Em 2014, o Conselho Regional de Psicologia de São Paulo (CRP-SP) publicou o documento "Psicologia, Laicidade, Espiritualidade, Religião e os Saberes Tradicionais: Referências Básicas para Atuação Profissional" (contendo 49 páginas). Em 2016 o CRP-SP publicou três volumes de uma coleção intitulada "Psicologia, Laicidade e as Relações com a Religião e a Espiritualidade", contendo as seguintes especificações: Volume 1 – "Laicidade, Religião, Direitos Humanos e Políticas Públicas" (276 páginas); Volume 2 – "Na Fronteira da Psicologia com os Saberes Tradicionais: Práticas e Técnicas" (204 páginas); Volume 3 – "Psicologia, Espiritualidade e Epistemologias Não Hegemônicas" (304 páginas).
Esses documentos trazem estudos e relatos de diversos profissionais que atuam em cenários clínicos e institucionais, além de conselheiros do CRP e também pesquisadores da área de R/E de destaque no Brasil com vistas a promover uma reflexão sobre como se pode incorporar tal dimensão na prática profissional em Psicologia sem incorrer em prejuízos éticos à relação profissional e ao cliente ou comunidade atendidos. Esses documentos podem ser considerados marcos no sentido de apropriação da R/E pela Psicologia enquanto profissão, uma vez que a discussão sobre Psicologia e ciência atravessa a própria constituição desse nosso saber ao longo dos séculos. Assim, trata-se de não apenas reafirmar a existência de relações entre ciência e R/E, mas de aproximar tais diálogos de uma prática psicológica que se pretende inclusiva, diversa, ativa e comprometida com as pessoas.
Com base nesses apontamentos, desde 2012 temos desenvolvido algumas pesquisas que tomam como cenário os terreiros de umbanda e candomblé, bem como centros espíritas kardecistas. Tais investigações têm sido realizadas nas cidades de Ribeirão Preto, interior do Estado de São Paulo, e Uberaba, interior do Estado de Minas Gerais. Tais pesquisas estão centralizadas na questão do desenvolvimento da mediunidade em adeptos dessas religiões e sobre práticas de saúde veiculadas em tais comunidades. A partir disso, algumas intervenções psicológicas têm sido desenvolvidas nessas comunidades, em modalidades como o plantão psicológico e a psicoterapia (Scorsolini-Comin, 2014a, 2014b). Esses atendimentos psicológicos visam constituir um espaço potencial de cuidado em uma comunidade já identificada com este aspecto, uma vez que os terreiros de umbanda apresentam como um de seus pilares a "caridade", corporificada no atendimento aos adeptos por meio de consultas mediúnicas. No entanto, a natureza desse encontro com finalidades terapêuticas propiciado na psicoterapia tem apontado para aspectos importantes também em relação à dimensão ética da pesquisa nesse cenário.

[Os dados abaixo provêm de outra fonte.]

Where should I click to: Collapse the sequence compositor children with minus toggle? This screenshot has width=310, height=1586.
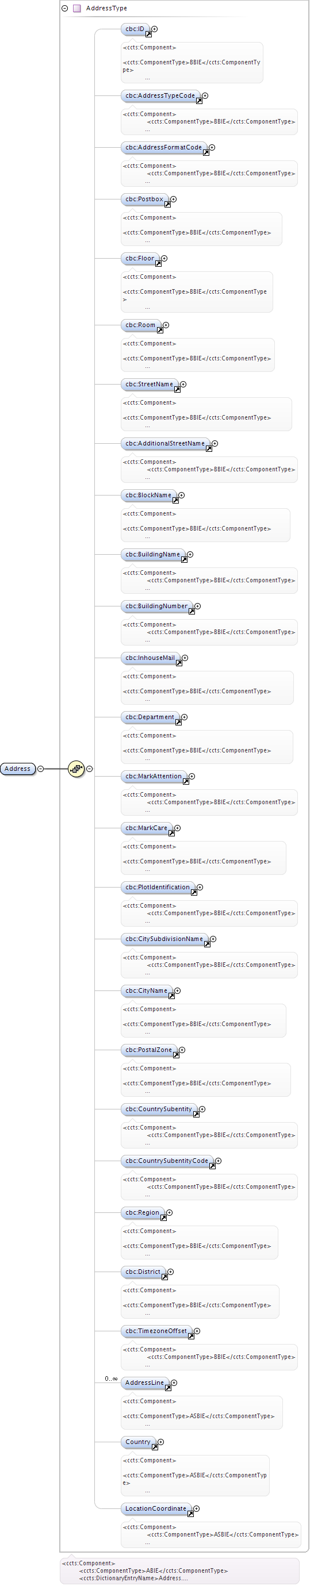click(90, 769)
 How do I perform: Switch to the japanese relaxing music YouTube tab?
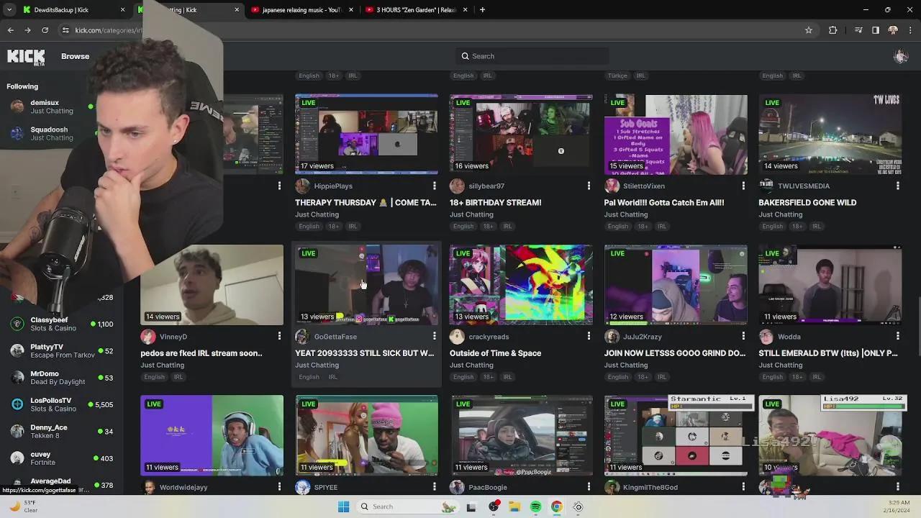pos(301,10)
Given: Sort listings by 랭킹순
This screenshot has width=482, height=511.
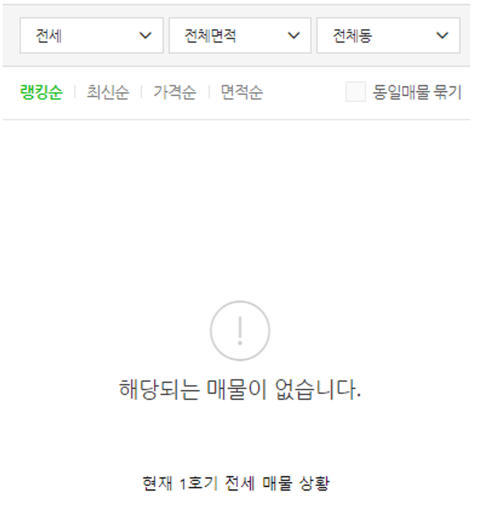Looking at the screenshot, I should 41,92.
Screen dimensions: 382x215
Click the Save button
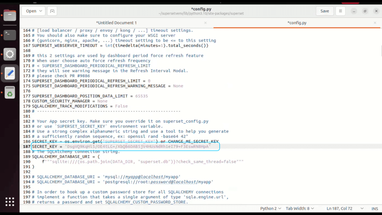click(x=325, y=11)
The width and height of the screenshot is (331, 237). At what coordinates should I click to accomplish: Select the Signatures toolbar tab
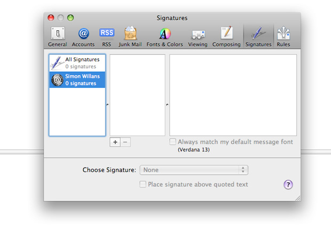[x=258, y=36]
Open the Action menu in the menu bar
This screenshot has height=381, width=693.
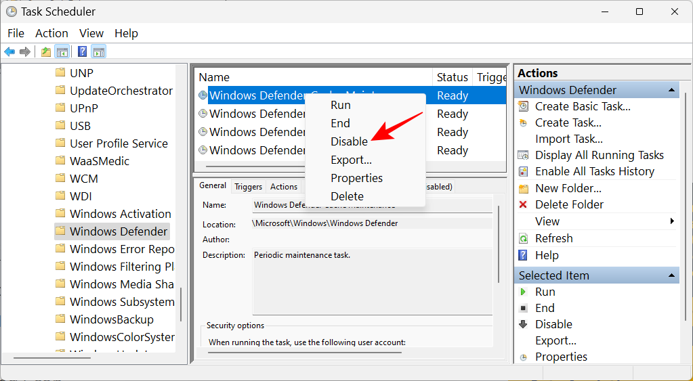tap(51, 33)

Nessas pesquisas em comunidades religiosas usamos diversas estratégias metodológicas, todas costuradas por um denso trabalho de campo, com a utilização da etnografia. São empregadas entrevistas semiestruturadas, técnicas de história oral de vida, observações participantes, registros em áudio e vídeo, bem como acompanhamento de membros da comunidade em atendimentos psicológicos, por meio de registros dessas seções e consequente análise do material. Tais pesquisas são desenvolvidas a partir de um amplo repertório científico, mesclando autores da etnopsicologia com perspectivas mais desenvolvimentais, a exemplo de autores como Barbara Rogoff e Urie Bronfenbrenner e também a perspectiva da Rede de Significações (Marin & Scorsolini-Comin, 2017).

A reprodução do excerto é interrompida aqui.